Conclusion- Difference between nonfasting and fasting values of total cholesterol, HDL cholesterol, direct LDL cholesterol and non HDL cholesterol were statistically insignificant. Triglycerides values were significantly high in non-fasting state. Post meal level of all lipids and lipoproteins correlate with their fasting values in the different groups of time since last meal. Triglycerides were increase after meal and maximum increased from fasting was seen 3 to 5 hours after meal. Total cholesterol, HDL cholesterol, direct LDL cholesterol and non HDL cholesterol differ insignificantly from their fasting values as a function of time since last meal. In our study level of lipids differed minimally in nonfasting. We measured direct LDL which differed insignificantly from fasting direct LDL. Calculated LDL can underestimate after meal as elevated triglycerides in Friedewald formula (LDLc = TC – HDLc – TG/5).
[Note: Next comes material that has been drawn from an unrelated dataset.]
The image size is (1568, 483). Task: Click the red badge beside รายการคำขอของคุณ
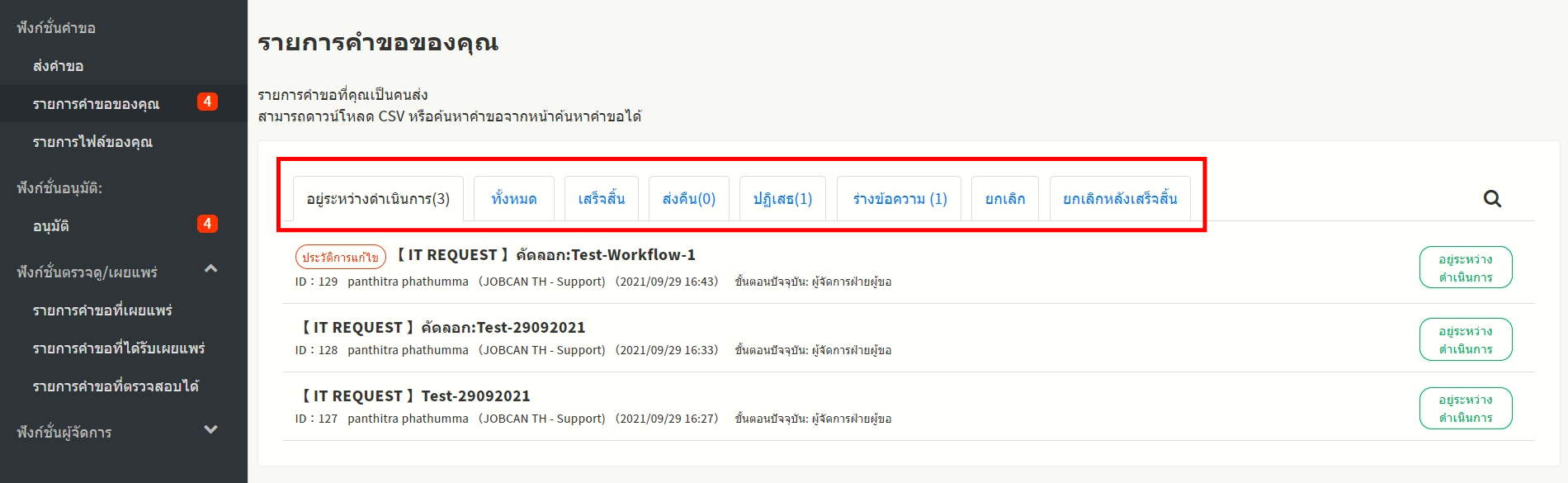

In our study higher nonfasting than fasting triglycerides were likely attributable directly to fat intake. And recent studies suggest nonfasting or postprandial hypertriglyceridemia is a significant risk factor for atherosclerosis. From above findings we conclude that nonfasting blood draws may be highly effective and practical for lipid profile testing in diabetic patients. Recommendations- Lipid profile can be done in nonfasting state in diabetics and it is more practical and more feasible as we spend our maximum time in nonfasting state. LDL should be done by direct method as in nonfasting state increased triglycerides can underestimate the calculated LDL by Friedewald formula. Non HDL cholesterol can be measured in nonfasting state. More recently this is studied for better predictor of cardiovascular risk than LDL because it includes all Apo-B containing atherogenic lipoproteins. Future research should focus on studies reducing the levels of nonfasting triglycerides and thus remnant lipoprotein cholesterol in an attempt to reduce the risk of cardiovascular disease and death further than that currently obtained by reducing mainly LDL cholesterol levels. Furthermore the results also highlight the need for randomized double blind trials of new and established drugs to reduce nonfasting triglycerides and remnant lipoprotein cholesterol, with the ultimate aim of reducing risk of cardiovascular disease and early death.